BV: the STI you have when you don’t have an STI?
Although Bacterial Vaginosis (BV) is globally the commonest vaginal infection in women of reproductive age, very little is known about the disease. Importantly, its cause and whether it is sexually transmitted is unknown, according to the Sexual Health Unit’s Dr Catriona Bradshaw, principal researcher of the WOW (Woman on Woman’s Health) project.
“It’s a very common disease. We see prevalences of 10% in Australian women attending general practices but this rises to 30% within the lesbian population – and we don’t know why. We wonder if that is related to the fact that it is more easily transmissible between women than between men and women.”
The WOW study is focusing on BV in the lesbian community. Since March 2010, WOW has recruited more than 300 participants.

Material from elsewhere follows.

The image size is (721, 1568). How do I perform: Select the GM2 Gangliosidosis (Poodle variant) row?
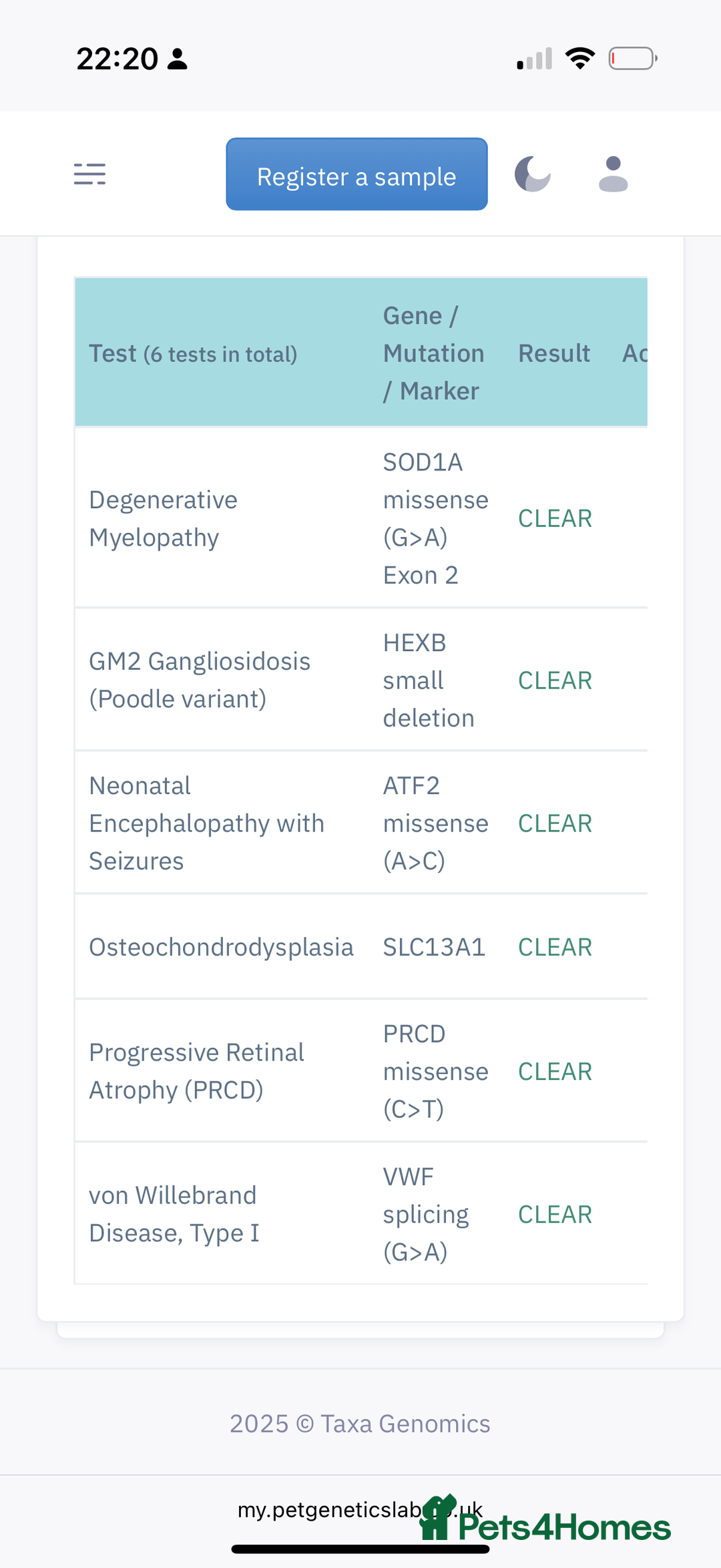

The recruitment drive has been innovative: festivals like Mardi Gras and Midsumma, advertising on lesbian Internet dating sites and other gay media. Participants commit to regularly posting in self-administered swabs during the two-year study. The swabs are tested for BV and, if diagnosed, participants receive treatment.
“A key objective of our BV research is to determine what factors or behavioural practices are associated with the development of BV in women and their female partners and this will help us understand whether it is an STI. If it’s an STI, this has enormous implications for improving our management of this common infection and for prevention,” Dr Bradshaw says.
While BV is still not considered an STI, it certainly co-exists with all the other STIs, she says. “We see it in sex workers, we see it other groups that have a high prevalence of STIs often due to factors such as poor access to healthcare, so BV is common in women in developing countries and in indigenous populations. The exceptions to this are lesbians, who don’t have a high prevalence of STIs.”
Another reason for focusing on women is that there is no diagnostic method that can be applied to men – so the BV status of men remains a mystery, much like the disease itself. What is known is that BV can have serious health implications. In pregnancy it increases the risk of miscarriage, pre-term delivery and low birth weight, and it also increases the risk of sexual acquisition of HIV and other STIs.
Why has BV remained under the STI radar? Dr Bradshaw says that in previous trials, after treatment with antibiotics, up to 50% of women got the disease again within six months. “But when we give those antibiotics to male partners in randomised trials it doesn’t seem to make any difference to the recurrence rates in women. So usually, if a disease is sexually transmitted, if you treat the woman and you treat the man, you eradicate it from a relationship. So those treatment trials were used as evidence that this is not a sexually transmitted disease.” However, Dr Bradshaw suggests that perhaps the treatments used were not sufficiently effective to eradicate BV in either women or men, given that we don’t actually know the cause. “We might not be treating men or women correctly – we might be partially treating them but not completely treating them.”
Caption: The WOW (Women on Women’s Health) website.